Pular para o conteúdo principal

CORAÇÕES E MENTES MUTILADOS # 006

  

Motivação. Creio que não há palavra mais entediante do que essa no vocabulário que é utilizado de forma corrente em nossa época. Dá-se a impressão de que se nós estivermos, todo santo dia, tremendamente motivados, ligados no duzentos e vinte, tudo estará resolvido. Pois é. Mas não é assim que a banda toca.

 

Qualquer pessoa suficientemente madura sabe muito bem que no nosso dia a dia o elemento de ordem motivacional é mínimo, para não dizer insignificante. Não apenas isso. Na maioria das vezes, tais elementos dessa feição são simplesmente desnecessários.

 

Aliás, quanto mais uma pessoa se preocupa com a sua motivação, mais ela corre o risco de se ver mergulhada, até os gorgomilos, em uma sorumbática lagoa de desânimo. Na verdade, é o que vemos acontecer, com grande frequência, com muitas pessoas. É o que vemos rotineiramente acontecer com as tenras gerações.

 

E de tanto dar importância para este elemento pra lá de secundário, acaba-se por desdenhar de forma significativa um quesito que, a meu ver, é de fundamental importância para formação do caráter e para a edificação da personalidade de uma pessoa. No caso, seria o senso de compromisso. A capacidade de nos comprometer.

 

Quando assumimos um compromisso, com algo ou com alguém, nós não ficamos olhando para o teto da casa nos perguntando se estamos com o astral legal ou não. Nós simplesmente honramos o compromisso que assumimos, sem choro, nem vela.

 

E o mais engraçado nisso é que, ao final, depois de termos realizado aquilo que havíamos nos comprometido de fazer, nós nos sentimos realizados como pessoa, satisfeitos com o dever cumprido.

 

Não apenas isso. Toda pessoa minimamente madura sabe muito bem que quando não entregamos algo que deveríamos entregar, cedo ou tarde, as consequências irão bater em nossa porta.

 

Por exemplo: se nós não fizermos o almoço, não apenas todos na casa ficarão sem comer, como também ficarão, com razão, pau da vida conosco. Se eu não entregar algo que me foi encomendado por um cliente, não apenas perco o contrato, como corro o risco de perder este e muitos outros clientes pela minha falta de compromisso.

▸ REGISTROS ARMAZENADOS:
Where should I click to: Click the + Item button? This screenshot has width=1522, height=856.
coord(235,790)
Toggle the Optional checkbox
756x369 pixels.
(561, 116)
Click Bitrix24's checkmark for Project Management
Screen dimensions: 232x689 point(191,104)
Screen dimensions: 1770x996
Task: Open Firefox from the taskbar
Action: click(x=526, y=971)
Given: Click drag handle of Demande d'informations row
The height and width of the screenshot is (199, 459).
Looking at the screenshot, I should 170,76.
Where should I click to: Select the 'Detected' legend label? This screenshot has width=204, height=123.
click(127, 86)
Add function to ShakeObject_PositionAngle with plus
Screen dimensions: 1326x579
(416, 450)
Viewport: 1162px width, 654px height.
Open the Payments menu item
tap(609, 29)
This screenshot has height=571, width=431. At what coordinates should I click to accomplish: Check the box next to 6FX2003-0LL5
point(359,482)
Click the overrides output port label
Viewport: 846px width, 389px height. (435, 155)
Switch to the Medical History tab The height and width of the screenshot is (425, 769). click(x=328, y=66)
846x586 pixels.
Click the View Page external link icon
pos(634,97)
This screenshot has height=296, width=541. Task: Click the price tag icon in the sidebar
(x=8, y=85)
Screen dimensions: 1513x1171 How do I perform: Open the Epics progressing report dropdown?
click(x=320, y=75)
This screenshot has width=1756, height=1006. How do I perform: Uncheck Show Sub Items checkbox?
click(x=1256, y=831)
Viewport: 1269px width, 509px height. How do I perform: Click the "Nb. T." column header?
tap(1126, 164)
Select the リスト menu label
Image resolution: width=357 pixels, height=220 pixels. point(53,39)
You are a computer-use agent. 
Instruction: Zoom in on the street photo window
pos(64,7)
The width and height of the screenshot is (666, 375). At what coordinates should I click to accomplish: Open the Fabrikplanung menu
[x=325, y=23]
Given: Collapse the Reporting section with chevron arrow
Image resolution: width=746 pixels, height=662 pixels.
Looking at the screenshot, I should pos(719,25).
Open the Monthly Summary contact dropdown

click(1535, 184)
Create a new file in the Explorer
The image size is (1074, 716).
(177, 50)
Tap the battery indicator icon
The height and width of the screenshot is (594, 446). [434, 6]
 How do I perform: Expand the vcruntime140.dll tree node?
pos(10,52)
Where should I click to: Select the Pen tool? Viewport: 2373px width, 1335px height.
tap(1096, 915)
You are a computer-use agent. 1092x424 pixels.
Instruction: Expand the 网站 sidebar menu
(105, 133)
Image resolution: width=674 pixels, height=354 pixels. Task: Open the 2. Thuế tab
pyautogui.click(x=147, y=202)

▸ A TAREFA:
Responda com base no texto sobre motivação e compromisso:
(a) Que quesito o texto aponta como de fundamental importância para a formação do caráter?
(b) Como nos sentimos depois de realizar aquilo que nos comprometemos a fazer?
(c) No exemplo do cliente, o que se corre o risco de perder além do contrato?

▸ RESPOSTA DA TAREFA:
(a) O senso de compromisso, isto é, a capacidade de nos comprometer.
(b) Realizados como pessoa e satisfeitos com o dever cumprido.
(c) Este e muitos outros clientes.